Within two days, it had grown to 32 MB — although admittedly, during that time I’d been logging out and in repeatedly, as well as poking about my fonts — and logging in to my account again became slow. I deleted “fontTablesAnnex” a second time, and normal log-in performance has been restored (again). If anyone has any suggestions as to what may be causing this, let me know.
This strikes me as a troubleshooting session that most Mac users never could have managed. Most have never even heard of top or ssh, let alone would have known how to use them to see what was going on while the SPOD was displayed. But trickier still is this: what could I have done if I didn’t have a second computer from which to ssh into my iBook?

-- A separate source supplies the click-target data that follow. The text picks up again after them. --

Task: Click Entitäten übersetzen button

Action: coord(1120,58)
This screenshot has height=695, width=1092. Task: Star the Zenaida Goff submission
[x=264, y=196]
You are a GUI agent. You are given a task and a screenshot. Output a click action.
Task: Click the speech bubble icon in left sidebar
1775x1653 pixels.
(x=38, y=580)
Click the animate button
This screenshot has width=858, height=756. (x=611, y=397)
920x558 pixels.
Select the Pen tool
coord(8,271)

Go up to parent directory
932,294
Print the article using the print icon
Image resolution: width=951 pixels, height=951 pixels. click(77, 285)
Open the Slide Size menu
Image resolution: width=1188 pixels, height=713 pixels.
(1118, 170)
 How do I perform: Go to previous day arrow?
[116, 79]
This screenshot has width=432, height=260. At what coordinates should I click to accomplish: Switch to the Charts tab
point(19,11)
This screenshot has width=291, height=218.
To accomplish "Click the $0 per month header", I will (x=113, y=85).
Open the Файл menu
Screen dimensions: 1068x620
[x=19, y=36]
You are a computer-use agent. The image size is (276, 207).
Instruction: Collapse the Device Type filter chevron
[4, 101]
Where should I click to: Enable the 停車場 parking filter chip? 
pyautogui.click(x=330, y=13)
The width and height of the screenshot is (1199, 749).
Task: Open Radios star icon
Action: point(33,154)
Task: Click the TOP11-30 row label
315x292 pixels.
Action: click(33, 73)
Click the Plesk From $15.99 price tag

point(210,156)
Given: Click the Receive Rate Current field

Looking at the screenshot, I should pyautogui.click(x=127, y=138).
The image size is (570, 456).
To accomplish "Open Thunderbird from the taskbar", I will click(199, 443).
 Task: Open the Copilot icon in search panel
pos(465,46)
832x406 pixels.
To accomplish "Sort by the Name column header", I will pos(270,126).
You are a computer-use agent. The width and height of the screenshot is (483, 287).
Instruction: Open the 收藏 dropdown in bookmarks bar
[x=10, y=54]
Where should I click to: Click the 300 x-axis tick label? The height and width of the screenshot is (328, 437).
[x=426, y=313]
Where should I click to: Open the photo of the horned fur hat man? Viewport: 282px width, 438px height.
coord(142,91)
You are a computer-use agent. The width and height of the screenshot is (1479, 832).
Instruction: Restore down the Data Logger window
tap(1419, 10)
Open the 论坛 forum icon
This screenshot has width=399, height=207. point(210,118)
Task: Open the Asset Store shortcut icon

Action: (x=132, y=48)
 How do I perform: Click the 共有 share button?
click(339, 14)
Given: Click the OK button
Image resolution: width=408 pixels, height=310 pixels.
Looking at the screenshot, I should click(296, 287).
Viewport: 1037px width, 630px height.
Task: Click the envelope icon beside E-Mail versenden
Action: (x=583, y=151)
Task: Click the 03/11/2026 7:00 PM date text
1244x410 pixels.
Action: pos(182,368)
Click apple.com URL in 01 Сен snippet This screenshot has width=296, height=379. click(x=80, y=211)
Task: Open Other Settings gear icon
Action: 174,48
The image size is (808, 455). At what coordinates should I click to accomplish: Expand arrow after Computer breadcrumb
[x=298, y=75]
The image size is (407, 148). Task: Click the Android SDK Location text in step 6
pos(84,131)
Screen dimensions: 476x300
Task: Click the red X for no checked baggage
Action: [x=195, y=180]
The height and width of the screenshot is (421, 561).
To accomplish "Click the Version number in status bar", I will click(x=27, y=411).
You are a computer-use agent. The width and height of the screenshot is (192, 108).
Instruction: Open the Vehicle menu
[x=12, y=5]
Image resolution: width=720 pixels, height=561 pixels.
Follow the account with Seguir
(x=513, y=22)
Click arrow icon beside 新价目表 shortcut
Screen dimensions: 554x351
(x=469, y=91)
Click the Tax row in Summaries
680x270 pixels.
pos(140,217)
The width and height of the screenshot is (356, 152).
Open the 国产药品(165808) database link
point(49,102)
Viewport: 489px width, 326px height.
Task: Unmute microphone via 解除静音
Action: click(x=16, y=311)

Update: Kevin Ballard and Everett Howe (love that username) both wrote to point out that fast user switching allows you to monitor your login with top without using a second computer. Everett writes:
Here’s a possible solution: Create a second user account on your iBook. Enable fast user switching. Log out of your main account, and log in to the new account. Open a terminal, and run
top -l 120 -n 5 -o cpu
The “
-l
” will make top print its output to the terminal (instead of its usual behavior of writing over the same part of the terminal each time it updates). In particular, “-l 120
” will make it print its output for 120 iterations before stopping; since the default delay between sampling the processes is 1 second, this will give you two minutes of data. The “-o cpu
” will make it sort output by CPU usage. The “-n 5
” will limit the output to the top five processes.While top is running, use fast user switching to log in to your usual account. After your unusually long startup, switch back to the new account and see what the top output looks like.